While the exhibition focuses primarily on the artist’s sculptural practice, choosing not to use the museum walls, the selection of works also highlights Nina Beier’s relationship with organic materials (burnt bread, milk, fresh vegetables, natural fibres and human wigs). “Auto” will also provide a glimpse, on different occasions (opening, Night of the Museums and closing), of Nina Beier’s longlasting relationship with performance. At the opening, one can attend a slow choreography of grey-haired people repeating the same gesture of inhaling and exhaling smoke rings (Prince, 2021). For the finale, a retired professional dancer will be invited to dance in chronological order and from memory the works spanning her career (The Complete Works, 2009). Meanwhile, during the Night of the Museums, two people will be endlessly rehearsing the yoga postures of the cow and the cat (Exercise, 2015).
To bring her works together and create a dialogue between them, Nina Beier has covered most of the floor of the nave with a white carpet, at once a scenic space, a landscape of immaculate snow, an ice rink and a blank page. This gesture, which acts as a negative of the space’s usual black floor, interests the artist in what it makes possible and impossible. As well as providing a horizontal, featureless base for the sculptures, this carpet changes the nature of the exhibition space, giving it a domestic feel.

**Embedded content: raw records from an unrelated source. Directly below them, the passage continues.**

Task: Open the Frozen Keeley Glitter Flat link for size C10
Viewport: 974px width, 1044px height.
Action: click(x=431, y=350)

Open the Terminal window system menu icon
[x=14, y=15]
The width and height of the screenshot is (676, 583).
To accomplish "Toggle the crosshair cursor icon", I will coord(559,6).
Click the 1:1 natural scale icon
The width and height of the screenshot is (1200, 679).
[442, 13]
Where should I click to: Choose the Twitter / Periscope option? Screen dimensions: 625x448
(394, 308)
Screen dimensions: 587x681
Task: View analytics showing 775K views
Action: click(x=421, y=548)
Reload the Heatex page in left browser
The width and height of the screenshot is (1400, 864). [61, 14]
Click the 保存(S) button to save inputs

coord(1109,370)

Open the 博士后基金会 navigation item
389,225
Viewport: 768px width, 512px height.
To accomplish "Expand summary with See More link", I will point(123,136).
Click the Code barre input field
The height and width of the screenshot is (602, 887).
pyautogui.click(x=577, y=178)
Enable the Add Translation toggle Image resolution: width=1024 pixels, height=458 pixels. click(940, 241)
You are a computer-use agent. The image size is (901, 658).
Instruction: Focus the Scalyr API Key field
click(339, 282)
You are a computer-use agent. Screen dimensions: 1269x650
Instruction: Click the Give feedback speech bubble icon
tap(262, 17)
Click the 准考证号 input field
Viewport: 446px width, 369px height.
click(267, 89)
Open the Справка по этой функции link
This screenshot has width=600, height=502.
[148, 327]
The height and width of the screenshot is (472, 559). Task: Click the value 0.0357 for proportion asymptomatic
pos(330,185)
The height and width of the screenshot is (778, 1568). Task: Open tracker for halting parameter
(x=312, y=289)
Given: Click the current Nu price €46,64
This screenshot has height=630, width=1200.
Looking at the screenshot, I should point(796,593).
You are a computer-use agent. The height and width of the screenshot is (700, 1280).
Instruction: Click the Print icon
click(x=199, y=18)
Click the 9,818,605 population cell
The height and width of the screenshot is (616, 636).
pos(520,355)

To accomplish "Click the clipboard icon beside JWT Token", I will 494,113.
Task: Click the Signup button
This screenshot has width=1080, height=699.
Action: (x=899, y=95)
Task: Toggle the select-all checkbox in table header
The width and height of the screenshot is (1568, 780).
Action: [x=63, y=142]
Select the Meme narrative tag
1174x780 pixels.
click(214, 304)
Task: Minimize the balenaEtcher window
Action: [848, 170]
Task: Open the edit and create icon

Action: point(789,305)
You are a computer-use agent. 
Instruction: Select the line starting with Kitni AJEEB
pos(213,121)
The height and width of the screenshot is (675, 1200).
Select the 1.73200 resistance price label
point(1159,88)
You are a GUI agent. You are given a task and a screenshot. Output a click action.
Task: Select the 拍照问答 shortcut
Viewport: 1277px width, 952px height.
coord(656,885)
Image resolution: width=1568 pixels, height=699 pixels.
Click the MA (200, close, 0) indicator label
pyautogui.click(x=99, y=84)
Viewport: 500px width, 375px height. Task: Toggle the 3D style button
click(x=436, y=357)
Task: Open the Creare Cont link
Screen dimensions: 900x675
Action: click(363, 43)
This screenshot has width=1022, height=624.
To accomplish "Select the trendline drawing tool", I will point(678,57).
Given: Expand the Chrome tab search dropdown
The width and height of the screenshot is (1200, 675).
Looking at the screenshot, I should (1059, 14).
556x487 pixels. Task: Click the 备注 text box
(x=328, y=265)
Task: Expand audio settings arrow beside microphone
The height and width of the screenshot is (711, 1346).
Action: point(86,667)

“Auto”, the title of the exhibition borrowed from one of the artist’s works, evokes the idea of motorised vehicles, automata and an entire robotic imagination, but could also refer to the self-taught (autodidactict) and autobiographical. These are two terms that could lead us to think about the nature of Nina Beier’s gestures as a sculptor, and which also make it possible to think of the retrospective as a form of self-writing. Speeking about the world, the artist says she manipulates the objects to make their biographies palpable. Behind the formal games, Nina Beier’s practice is first and foremost an art of storytelling, one that enables things to speak for themselves directly to us.